W kolejnym kroku obsługa może zostać rozszerzona na iPhone’y i smartfony z Androidem. Ten ruch powinien dotyczyć nie tylko Chin, ale również pozostałych regionów, na których działa Tesla. Na ten moment trudno stwierdzić, kiedy może się to wydarzyć.

Wypada wspomnieć, że w planach ma być jeszcze jedna zmiana, którą docenią właściciele iPhone’ów. Podobno zespół Muska pracuje nad wprowadzeniem wyczekiwanej obsługi Apple CarPlay.

Jak system FSD radzi sobie zimą?

Sawyer Merritt na platformie X opublikował materiał wideo, które pokazuje działanie systemu FSD V14.2.2.1 na drogach pokrytych śniegiem. Tesla w takich warunkach porusza się bez problemu, a jazda przypomina prowadzenie samochodu przez człowieka. Wypada jednak zaznaczyć, że mamy do czynienia z nadzorowanym FSD, czyli zadaniem kierowcy jest ciągła obserwacja drogi i przejęcie prowadzenia w razie błędu komputera. Nie jest to więc jazda w pełni autonomiczna.

Nie zawsze jednak działanie FSD zasługuje na pochwałę. Jeden z użytkowników w Chinach, podczas prowadzenia transmisji na żywo i testów nadzorowanego FSD, przekonał się o zawodności technologii.
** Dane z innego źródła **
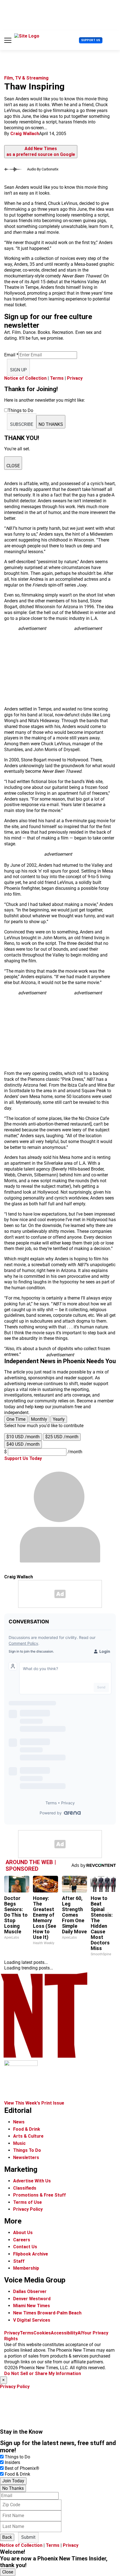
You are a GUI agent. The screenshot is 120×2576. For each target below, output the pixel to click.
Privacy (75, 378)
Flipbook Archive (30, 2254)
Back (7, 2537)
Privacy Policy (28, 2209)
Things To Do (27, 2150)
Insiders (12, 2462)
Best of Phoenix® (22, 2468)
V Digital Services (31, 2320)
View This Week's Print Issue (34, 2103)
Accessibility (64, 2333)
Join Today (13, 2480)
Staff (19, 2261)
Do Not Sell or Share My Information (42, 2373)
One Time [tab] (15, 1419)
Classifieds (24, 2188)
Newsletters (26, 2157)
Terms (57, 378)
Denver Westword (32, 2298)
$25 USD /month (61, 1436)
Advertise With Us (32, 2180)
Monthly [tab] (39, 1419)
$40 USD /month (23, 1444)
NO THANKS (51, 424)
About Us (23, 2232)
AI (80, 2333)
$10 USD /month (23, 1436)
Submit (28, 2537)
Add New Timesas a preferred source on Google (40, 151)
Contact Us (25, 2246)
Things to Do (17, 2457)
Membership (26, 2268)
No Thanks (13, 2488)
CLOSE (13, 465)
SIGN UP (18, 369)
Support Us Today (23, 1458)
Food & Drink (26, 2129)
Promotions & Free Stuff (39, 2195)
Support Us (90, 40)
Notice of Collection (25, 378)
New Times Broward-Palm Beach (47, 2313)
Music (19, 2143)
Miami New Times (31, 2305)
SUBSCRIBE (21, 424)
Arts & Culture (28, 2136)
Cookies (42, 2333)
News (19, 2122)
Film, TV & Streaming (26, 78)
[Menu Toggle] (7, 40)
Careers (21, 2239)
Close (7, 2572)
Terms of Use (27, 2202)
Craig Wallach (24, 133)
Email (11, 354)
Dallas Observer (30, 2291)
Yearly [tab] (59, 1419)
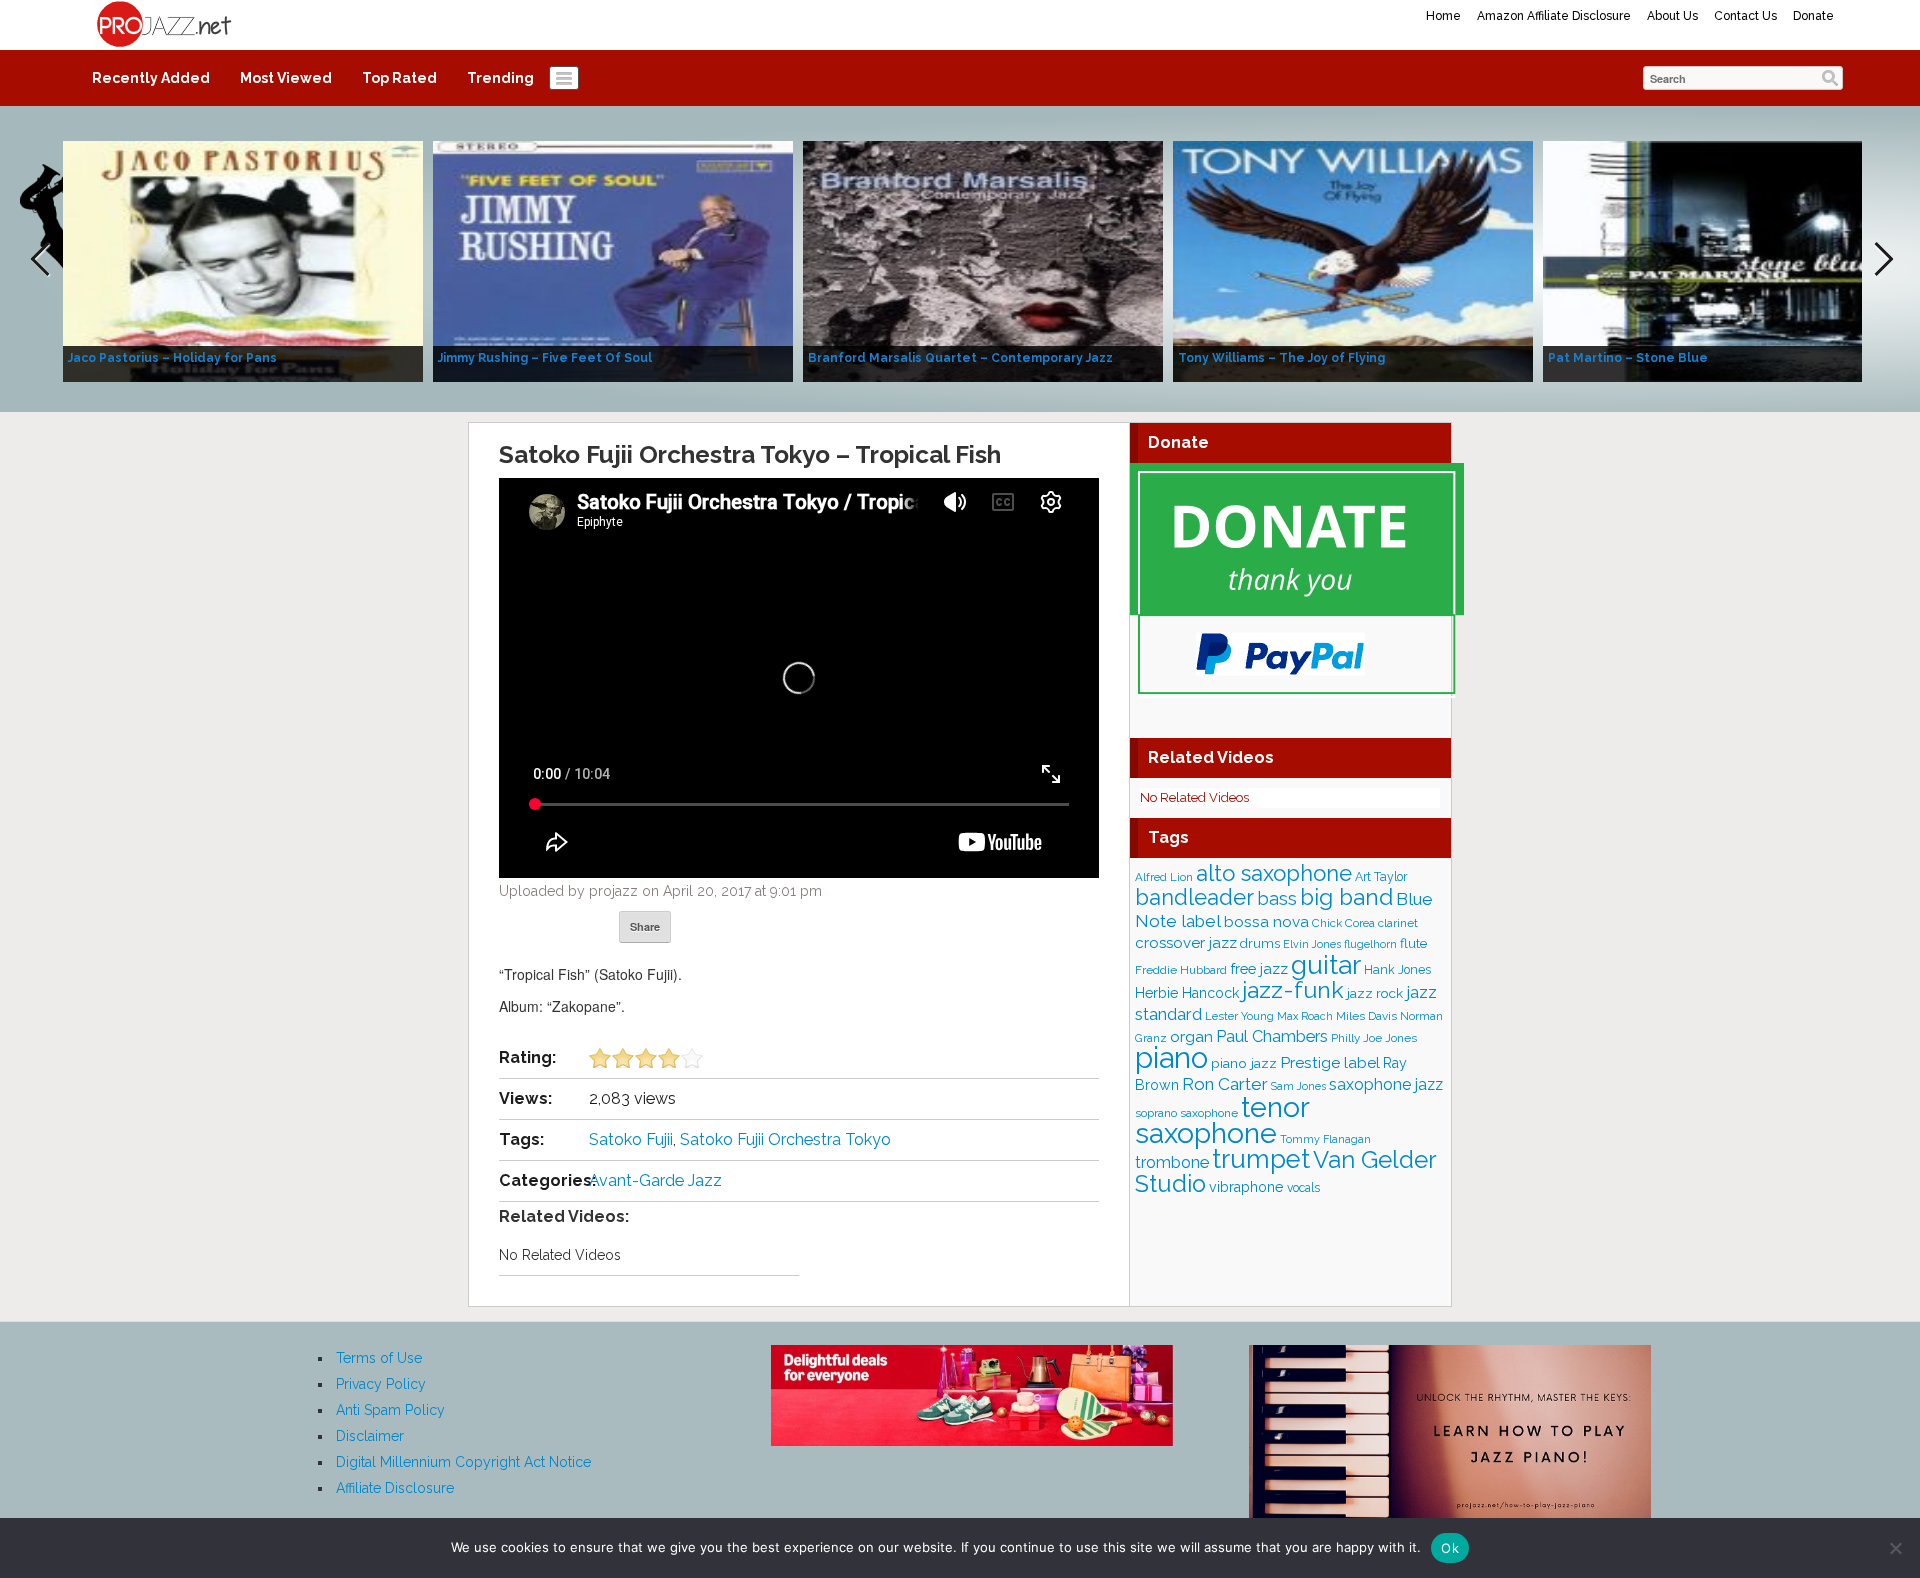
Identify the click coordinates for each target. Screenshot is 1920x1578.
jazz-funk (1293, 989)
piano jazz (1244, 1063)
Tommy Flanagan (1325, 1139)
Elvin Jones (1312, 944)
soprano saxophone (1186, 1113)
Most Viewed (286, 78)
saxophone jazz (1386, 1084)
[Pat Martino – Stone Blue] (1723, 260)
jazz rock (1375, 993)
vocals (1303, 1188)
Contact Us (1745, 16)
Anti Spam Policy (390, 1410)
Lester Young (1239, 1016)
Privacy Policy (381, 1384)
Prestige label (1330, 1062)
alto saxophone (1274, 873)
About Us (1672, 16)
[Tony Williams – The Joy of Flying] (1353, 260)
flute (1413, 943)
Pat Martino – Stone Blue (1628, 358)
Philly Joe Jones (1374, 1038)
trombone (1172, 1162)
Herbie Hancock (1187, 993)
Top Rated (399, 78)
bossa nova (1266, 921)
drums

Samochód zjechał na lewy pas, co doprowadziło do czołowego zderzenia z innym pojazdem.

Na szczęście, nikt poważnie nie ucierpiał. Nie można też winić wyłącznie technologii Tesli, bowiem – jak już wcześniej zasugerowałem – wciąż jest to nieco podrasowany 2. poziom jazdy autonomicznej, w którym człowiek odpowiada za błędy popełnione przez samochód. Na obecnym etapie całość powinno więc traktować się w formie ciekawostki, z której – jeśli pozwalają na to przepisy – należy korzystać przy dobrej widoczności, mając zawsze zapas czasu na reakcję w razie błędu.